United Kingdom Mozart, Così fan tutte: Sung in English in a translation by Jeremy Sams: Soloists, Chorus and Orchestra of Opera North. Conducted by Anthony Kraus, The Lowry Theatre, Salford Quays, 16.3.2016. (RJF)
Mozart, Così fan tutte
Cast:
Fiordiligi: Máire Flavin
Dorabella: Helen Sherman
Ferrando: Nicholas Watts
Guglielmo: Gavan Ring
Despina: Ellie Laugharne
Don Alfonso: William Dazeley
Production :
Director: Tim Albery
Set & Costume Designer: Tobias Hoheisel
Lighting Designer: David Finn
This was my second Così fan tutte in four days! There were significant differences between the two performances. The first (review), at the Royal Northern College of Music, was sung by students of the college with varying degrees of stage experience, including, in one case appearing with Opera North. The second was a revival by Opera North of Tim Albery’s 2004 production last seen in 2009. His production set is distinctly conceptual. It starts with a box camera lens looking out at the life of the participants with the action then moved inwards to the more intimate walled area and doors. There are no efforts to portray the garden where the crossed over lovers take their walks and disappear from site: in Albery’s set they simply go through an automatically opening door, appearing when appropriate from that door or another one. Another difference was the students played to a packed college opera theatre whereas at The Lowry there were many empty seats! However, perhaps the biggest difference was the fact that the college had their singers present what Mozart wrote in the language of Da Ponte’s libretto, Italian, with the audience able to follow the proceedings with the aid of surtitle translations. In this Opera North production, as with last year’s Figaro, the work was sung in English without the benefit of titles. Whilst the articulation of the sung words was not bad, Così fan tutte, much more than Figaro, comprises duets, trios and ensembles for the singers and I defy anybody to hear individual words and so fail to discern what is happening. Yes, I know there is a programme synopsis, but frankly given the complexity of the changeover lovers I defy any newcomer to explain who has gone with whom!

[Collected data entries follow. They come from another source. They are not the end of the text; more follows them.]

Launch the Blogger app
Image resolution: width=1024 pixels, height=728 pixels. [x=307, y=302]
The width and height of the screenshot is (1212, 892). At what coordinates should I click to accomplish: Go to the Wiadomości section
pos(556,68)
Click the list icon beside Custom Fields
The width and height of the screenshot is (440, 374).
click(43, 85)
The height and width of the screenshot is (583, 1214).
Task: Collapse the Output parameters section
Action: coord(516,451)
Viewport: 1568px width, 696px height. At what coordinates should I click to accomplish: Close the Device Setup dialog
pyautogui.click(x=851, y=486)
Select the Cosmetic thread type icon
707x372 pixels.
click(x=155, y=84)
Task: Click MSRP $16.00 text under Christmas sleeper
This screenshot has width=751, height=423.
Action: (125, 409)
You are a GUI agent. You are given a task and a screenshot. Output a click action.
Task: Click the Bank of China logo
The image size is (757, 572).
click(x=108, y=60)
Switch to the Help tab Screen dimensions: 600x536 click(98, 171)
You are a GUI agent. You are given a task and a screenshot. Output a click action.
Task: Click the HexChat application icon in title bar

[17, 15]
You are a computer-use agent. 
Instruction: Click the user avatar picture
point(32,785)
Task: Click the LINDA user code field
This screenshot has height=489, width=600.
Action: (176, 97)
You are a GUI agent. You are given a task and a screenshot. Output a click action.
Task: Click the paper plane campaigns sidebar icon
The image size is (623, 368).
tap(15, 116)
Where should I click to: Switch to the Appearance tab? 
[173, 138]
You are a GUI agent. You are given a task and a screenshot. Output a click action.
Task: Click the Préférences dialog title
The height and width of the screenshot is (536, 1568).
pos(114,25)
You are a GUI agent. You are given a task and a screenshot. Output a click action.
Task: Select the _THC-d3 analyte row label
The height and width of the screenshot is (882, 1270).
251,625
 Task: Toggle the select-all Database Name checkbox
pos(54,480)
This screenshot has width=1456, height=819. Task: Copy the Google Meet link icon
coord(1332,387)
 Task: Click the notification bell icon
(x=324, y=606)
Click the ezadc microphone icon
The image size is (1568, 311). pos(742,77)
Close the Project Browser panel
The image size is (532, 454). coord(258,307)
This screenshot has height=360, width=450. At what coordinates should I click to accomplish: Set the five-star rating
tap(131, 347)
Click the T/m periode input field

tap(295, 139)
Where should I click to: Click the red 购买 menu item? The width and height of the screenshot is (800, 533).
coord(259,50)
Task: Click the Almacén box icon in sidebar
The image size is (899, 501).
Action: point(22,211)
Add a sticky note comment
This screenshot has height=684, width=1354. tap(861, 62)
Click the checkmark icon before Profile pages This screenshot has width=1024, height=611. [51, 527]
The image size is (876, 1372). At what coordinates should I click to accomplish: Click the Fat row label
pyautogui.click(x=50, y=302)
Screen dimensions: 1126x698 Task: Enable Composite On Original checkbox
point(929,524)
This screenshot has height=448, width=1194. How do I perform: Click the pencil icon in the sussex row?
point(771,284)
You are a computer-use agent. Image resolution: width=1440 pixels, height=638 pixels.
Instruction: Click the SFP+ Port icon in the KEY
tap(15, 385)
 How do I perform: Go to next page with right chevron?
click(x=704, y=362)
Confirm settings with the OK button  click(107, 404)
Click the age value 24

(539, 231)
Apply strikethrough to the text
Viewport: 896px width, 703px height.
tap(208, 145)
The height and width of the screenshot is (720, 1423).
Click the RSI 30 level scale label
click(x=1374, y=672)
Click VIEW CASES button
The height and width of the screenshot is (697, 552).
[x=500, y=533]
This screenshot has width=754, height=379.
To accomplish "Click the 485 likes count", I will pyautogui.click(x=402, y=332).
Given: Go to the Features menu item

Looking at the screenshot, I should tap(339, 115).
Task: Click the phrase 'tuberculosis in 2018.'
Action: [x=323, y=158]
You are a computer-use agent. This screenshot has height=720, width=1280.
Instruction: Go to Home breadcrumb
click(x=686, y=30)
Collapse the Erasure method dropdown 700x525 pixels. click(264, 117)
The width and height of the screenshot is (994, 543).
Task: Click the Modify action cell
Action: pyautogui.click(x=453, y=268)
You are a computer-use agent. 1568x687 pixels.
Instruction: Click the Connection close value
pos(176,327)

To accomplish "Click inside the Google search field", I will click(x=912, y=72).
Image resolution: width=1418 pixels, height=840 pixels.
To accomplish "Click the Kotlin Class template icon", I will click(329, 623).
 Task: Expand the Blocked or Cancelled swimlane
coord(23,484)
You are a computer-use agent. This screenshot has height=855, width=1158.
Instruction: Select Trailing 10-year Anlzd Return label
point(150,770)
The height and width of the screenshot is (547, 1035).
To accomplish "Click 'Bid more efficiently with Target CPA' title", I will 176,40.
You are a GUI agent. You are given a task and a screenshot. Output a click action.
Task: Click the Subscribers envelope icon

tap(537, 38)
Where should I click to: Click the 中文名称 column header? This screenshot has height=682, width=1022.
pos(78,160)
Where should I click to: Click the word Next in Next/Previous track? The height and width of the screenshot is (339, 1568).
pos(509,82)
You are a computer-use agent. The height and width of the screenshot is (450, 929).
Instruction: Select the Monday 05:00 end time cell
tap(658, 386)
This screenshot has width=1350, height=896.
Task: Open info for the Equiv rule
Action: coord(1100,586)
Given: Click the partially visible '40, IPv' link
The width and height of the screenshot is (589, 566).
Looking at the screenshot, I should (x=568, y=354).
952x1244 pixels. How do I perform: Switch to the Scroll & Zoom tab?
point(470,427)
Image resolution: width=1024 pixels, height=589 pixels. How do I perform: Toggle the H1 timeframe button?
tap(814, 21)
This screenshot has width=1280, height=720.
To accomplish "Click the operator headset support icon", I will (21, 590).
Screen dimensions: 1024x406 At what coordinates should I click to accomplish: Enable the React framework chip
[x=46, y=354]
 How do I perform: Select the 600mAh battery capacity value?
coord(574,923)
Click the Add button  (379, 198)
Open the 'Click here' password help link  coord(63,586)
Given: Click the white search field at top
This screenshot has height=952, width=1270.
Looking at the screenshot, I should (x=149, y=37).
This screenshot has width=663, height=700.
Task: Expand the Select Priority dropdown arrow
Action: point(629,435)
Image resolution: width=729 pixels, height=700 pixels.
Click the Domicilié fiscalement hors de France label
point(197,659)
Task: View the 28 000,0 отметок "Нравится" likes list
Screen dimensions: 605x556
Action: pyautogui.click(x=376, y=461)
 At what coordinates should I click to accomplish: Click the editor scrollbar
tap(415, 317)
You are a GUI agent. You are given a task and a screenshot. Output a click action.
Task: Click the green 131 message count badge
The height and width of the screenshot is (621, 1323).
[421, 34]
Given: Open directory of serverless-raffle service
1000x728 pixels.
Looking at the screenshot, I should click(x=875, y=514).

In period costumes, with added colour at one point, the purpose of which defeated me, Máire Flavin as Fiordiligi and Helen Sherman as Dorabella both sang and acted well. Both exhibited wide range and secure ornamentation with Miss Flavin’s Come scoglio in Act One a particular delight. Similarly, for Helen Sherman’s Act Two aria. If these two were superior to their would-be seducers it would be cruel to stress that superiority. Both tenor Nicholas Watts as Ferrando in particular, and baritone Gavan Ring as Guglielmo, acted well and sang Mozart’s demanding music with some panache. In elegance of singing William Dazely is a bel-cantist par excellence and he showed it in his sung and acted interpretation of the misogynistic manipulator of the plot. In the plot Alfonso has to call on the help of the maid Despina, a worldly and experienced woman when it comes to matters of love. And seduction! She also has some comic acting action playing first a doctor reviving believed poisoned seducers as well a notary to a mock marriage. Ellie Laugharne provided some light relief to the audience in achieving all the machinations required of the role with good acting and singing. However, in Albery’s production there is no happy ending and poor Despina is distraught at the consequences of her role in the proceedings.
The orchestra provided support to the singers with well-modulated playing drawn from them by Anthony Kraus, currently Assistant Head of Music for Opera North and who has conducted at Pesaro Rossini Festival, ENO and at Opera du Rhin amongst other venues. He mastered the difficult acoustic at The Lowry well. The programme book continues as a mess with no list of the singing cast at the front along with the creative team; one has to find and read the artists’ biographies at the back!
Robert J Farr
There is a cast list in the programme. It is in the usual place but is in the form of a diagram explaining the ongoing relationships. I have to admit I also thought there was no cast list until my wife pointed it out.